=== Begin Enclosure ===

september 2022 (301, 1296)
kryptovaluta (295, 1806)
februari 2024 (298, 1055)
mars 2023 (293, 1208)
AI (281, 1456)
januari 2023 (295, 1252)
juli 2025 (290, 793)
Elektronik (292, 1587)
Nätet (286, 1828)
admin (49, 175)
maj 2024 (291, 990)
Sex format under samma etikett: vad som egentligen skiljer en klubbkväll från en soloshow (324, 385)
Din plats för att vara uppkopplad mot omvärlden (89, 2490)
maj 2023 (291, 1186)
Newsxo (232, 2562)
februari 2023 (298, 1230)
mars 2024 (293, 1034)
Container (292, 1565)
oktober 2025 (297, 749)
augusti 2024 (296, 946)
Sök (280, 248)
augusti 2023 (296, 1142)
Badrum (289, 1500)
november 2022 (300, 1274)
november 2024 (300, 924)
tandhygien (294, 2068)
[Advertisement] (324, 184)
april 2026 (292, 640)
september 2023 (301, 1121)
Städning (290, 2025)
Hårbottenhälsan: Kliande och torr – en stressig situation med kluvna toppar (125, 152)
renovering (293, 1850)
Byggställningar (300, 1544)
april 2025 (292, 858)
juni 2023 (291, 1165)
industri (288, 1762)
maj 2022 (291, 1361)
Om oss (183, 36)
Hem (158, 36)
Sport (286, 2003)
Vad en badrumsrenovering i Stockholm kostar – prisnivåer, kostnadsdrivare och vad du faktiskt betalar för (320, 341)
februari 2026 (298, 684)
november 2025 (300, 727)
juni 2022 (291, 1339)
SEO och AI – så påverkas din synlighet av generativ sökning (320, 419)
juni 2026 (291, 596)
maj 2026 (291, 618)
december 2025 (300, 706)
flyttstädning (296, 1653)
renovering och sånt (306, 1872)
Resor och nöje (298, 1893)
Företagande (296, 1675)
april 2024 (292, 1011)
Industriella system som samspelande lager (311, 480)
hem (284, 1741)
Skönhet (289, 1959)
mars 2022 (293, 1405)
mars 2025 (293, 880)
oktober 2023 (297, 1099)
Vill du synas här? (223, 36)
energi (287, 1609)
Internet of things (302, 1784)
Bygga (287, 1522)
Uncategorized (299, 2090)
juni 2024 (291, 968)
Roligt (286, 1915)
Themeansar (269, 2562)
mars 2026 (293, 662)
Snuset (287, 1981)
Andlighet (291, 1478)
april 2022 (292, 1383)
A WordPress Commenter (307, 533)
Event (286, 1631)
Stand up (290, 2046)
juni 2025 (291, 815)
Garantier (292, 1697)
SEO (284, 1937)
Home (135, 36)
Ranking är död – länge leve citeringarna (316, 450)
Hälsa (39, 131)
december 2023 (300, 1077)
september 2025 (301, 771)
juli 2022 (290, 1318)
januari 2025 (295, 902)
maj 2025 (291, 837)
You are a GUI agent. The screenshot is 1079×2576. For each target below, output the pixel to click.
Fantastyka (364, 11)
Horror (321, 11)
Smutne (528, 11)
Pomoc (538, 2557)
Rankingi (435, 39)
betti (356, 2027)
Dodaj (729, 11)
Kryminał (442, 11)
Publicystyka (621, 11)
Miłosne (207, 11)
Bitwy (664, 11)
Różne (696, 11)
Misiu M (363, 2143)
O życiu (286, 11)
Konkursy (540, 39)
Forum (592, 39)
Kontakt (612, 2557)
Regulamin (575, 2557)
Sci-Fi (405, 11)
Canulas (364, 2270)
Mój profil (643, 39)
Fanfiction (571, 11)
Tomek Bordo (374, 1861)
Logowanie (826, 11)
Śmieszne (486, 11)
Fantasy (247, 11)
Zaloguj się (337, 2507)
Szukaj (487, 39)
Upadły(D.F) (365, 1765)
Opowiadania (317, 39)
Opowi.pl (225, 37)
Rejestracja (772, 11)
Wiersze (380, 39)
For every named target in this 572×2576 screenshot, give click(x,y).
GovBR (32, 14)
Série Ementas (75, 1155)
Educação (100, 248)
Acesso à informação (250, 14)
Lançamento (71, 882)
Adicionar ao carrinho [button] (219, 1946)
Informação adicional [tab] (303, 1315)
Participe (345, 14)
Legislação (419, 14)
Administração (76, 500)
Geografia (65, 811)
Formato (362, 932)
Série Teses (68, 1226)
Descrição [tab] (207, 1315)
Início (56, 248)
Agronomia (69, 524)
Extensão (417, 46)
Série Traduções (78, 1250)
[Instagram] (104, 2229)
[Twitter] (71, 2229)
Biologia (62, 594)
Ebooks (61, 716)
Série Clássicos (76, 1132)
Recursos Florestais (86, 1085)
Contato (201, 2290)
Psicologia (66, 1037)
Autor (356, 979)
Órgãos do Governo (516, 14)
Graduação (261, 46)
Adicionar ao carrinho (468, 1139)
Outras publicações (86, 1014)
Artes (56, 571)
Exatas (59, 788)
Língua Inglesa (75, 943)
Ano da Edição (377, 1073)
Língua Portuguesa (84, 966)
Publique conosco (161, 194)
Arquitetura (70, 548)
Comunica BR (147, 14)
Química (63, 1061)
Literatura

=== End Enclosure ===

WHAT TO PRODUCE -
In the records above, the line with "Upadły(D.F) (365, 1765)" marks the start and the line with "Legislação (419, 14)" marks the end; copy that stretch exactly, both lines included, and nothing else.

OUTPUT BELOW -
Upadły(D.F) (365, 1765)
Opowiadania (317, 39)
Opowi.pl (225, 37)
Rejestracja (772, 11)
Wiersze (380, 39)
For every named target in this 572×2576 screenshot, give click(x,y).
GovBR (32, 14)
Série Ementas (75, 1155)
Educação (100, 248)
Acesso à informação (250, 14)
Lançamento (71, 882)
Adicionar ao carrinho [button] (219, 1946)
Informação adicional [tab] (303, 1315)
Participe (345, 14)
Legislação (419, 14)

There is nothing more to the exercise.